### Exercise description
Take each line of the listing that has the string "Open" and report it.

━━━ Information supplied ━━━

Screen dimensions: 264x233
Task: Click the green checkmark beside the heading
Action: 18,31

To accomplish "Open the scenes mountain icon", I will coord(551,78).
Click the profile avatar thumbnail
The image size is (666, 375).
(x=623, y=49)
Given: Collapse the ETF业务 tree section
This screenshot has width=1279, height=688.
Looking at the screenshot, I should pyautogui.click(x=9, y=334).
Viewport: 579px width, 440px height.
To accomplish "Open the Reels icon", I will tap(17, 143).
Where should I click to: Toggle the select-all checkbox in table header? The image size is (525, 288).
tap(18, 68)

━━━
━━━ Information supplied ━━━

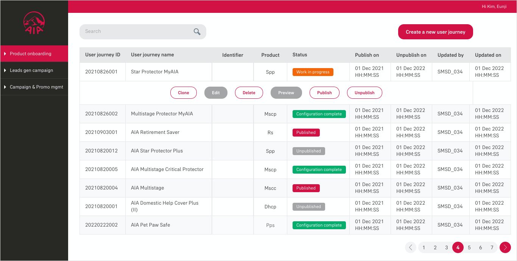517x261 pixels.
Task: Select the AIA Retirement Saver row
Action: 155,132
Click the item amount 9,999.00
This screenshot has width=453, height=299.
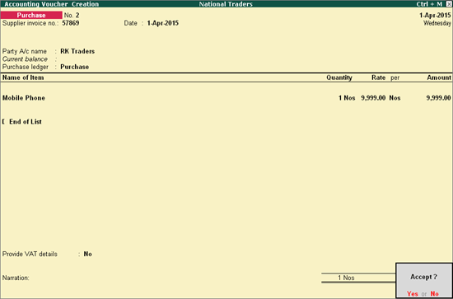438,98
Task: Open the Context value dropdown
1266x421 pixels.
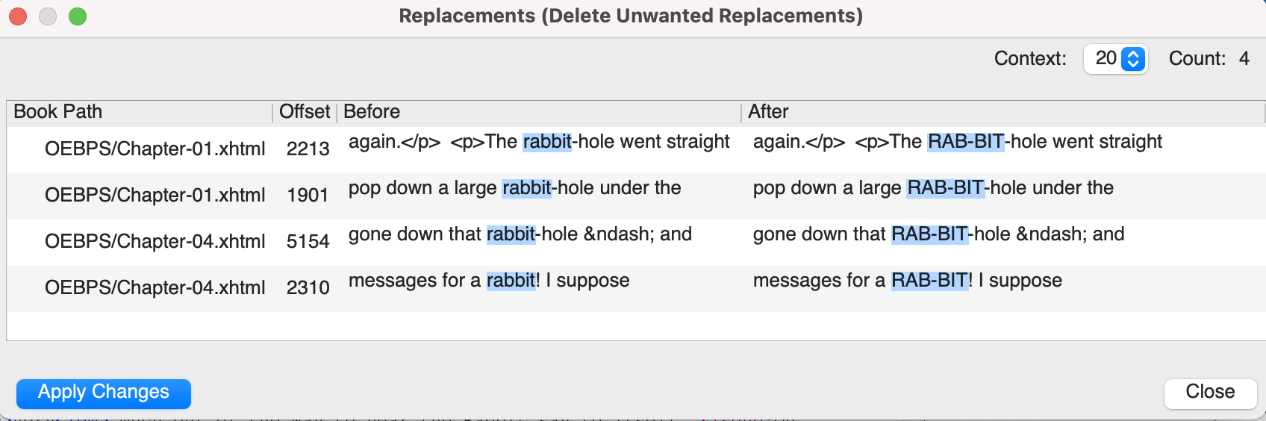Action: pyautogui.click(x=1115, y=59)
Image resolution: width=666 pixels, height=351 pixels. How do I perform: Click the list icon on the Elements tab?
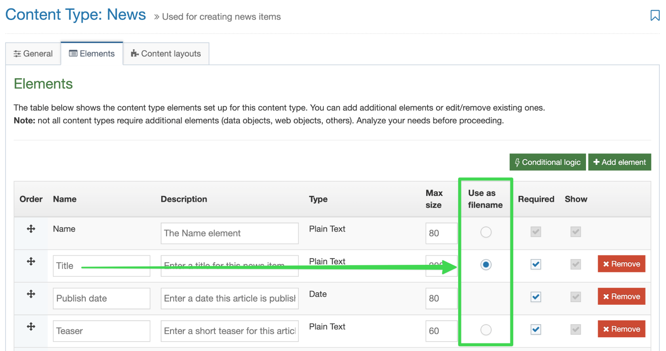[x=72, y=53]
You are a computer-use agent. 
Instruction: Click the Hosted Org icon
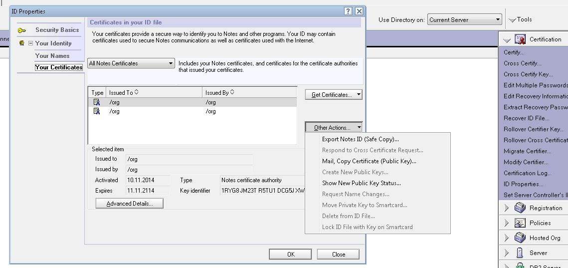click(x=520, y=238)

━━━

### Task answer
To accomplish "Open the scenes mountain icon", I will coord(551,78).
To accomplish "Open the Reels icon", I will tap(17, 143).
Task: Open the Context value dropdown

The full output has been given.